AIM OF THE EXERCISE
Give back the entire listing exactly as it was provided.

######

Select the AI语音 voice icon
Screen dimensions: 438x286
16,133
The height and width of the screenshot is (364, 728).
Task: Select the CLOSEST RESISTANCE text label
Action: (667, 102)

######

RESPONSE TO THE TASK
Select the AI语音 voice icon
Screen dimensions: 438x286
16,133
The height and width of the screenshot is (364, 728).
Task: Select the CLOSEST RESISTANCE text label
Action: (667, 102)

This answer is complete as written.